Hace unos años también trabajó junto a los monjes trapenses de Azul y estuvo en otro monasterio en Entre Ríos. En 2015, cuando la autora del libro publicó su historia en su página de Facebook junto a otras, Mario seguía de allá para acá en busca de juntar unos pesos, pero sin un trabajo estable. Fiel a su sinceridad en esas líneas contaba que «ahora veo la reacción de la gente cuando pasa al lado mío. Algunos tienen miedo hasta de mirar y cruzan de vereda, otros siguen su camino y ni saben si están perdiendo de conocerse a alguien. Hay vecinos que me bajan hasta comida caliente.
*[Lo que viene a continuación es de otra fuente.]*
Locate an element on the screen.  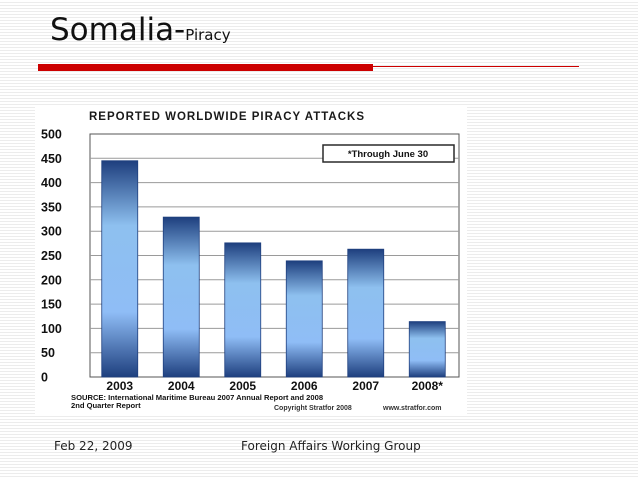
note-text: *Through June 30 is located at coordinates (388, 154).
Yo estoy muy agradecido con ellos».
En estos momentos donde todos los titulares remiten a que la gente necesita salir a la calle, es oportuno pensar qué es la calle, quiénes la forman o quienes están ahí mientras estamos en nuestras casas. Mario aguarda en la calle que finalice la cuarentena obligatoria para salir hacia Santa Fe y quizá, por primera vez, no volver. Parte de su familia vive en Cañada de Gómez y la vida de nómada ya le pesa más de lo habitual. «Anduve mucho y ya voy a tener 70 años, es tiempo de descansar. Creo… es lo que está bien, ¿no?», me pregunta buscando complicidad. Después de 40 años alejado, volvió a contactar a su familia con la ayuda de una contadora que los encontró a través de Facebook.
Con algo de ansiedad trate de despedirme de Mario varias veces. Mi preocupación estaba depositada en que su café se enfríe por culpa de nuestra charla. Pero desde su lugar, lo que necesitaba era algo más que una taza caliente. La charla fue necesaria para él, lo fue para nosotros y de no ser por algunos interrogantes agregados a su voluntad de compartir su historia, estas líneas quizá ni existirían. Me despedí y le deseé suerte por si no volvía a verlo antes de su partida de la ciudad. «No espero morirme todavía», me respondió con una sonrisa. Un techo; un café; un plato de comida caliente, son caricias al corazón. Una charla, a veces también.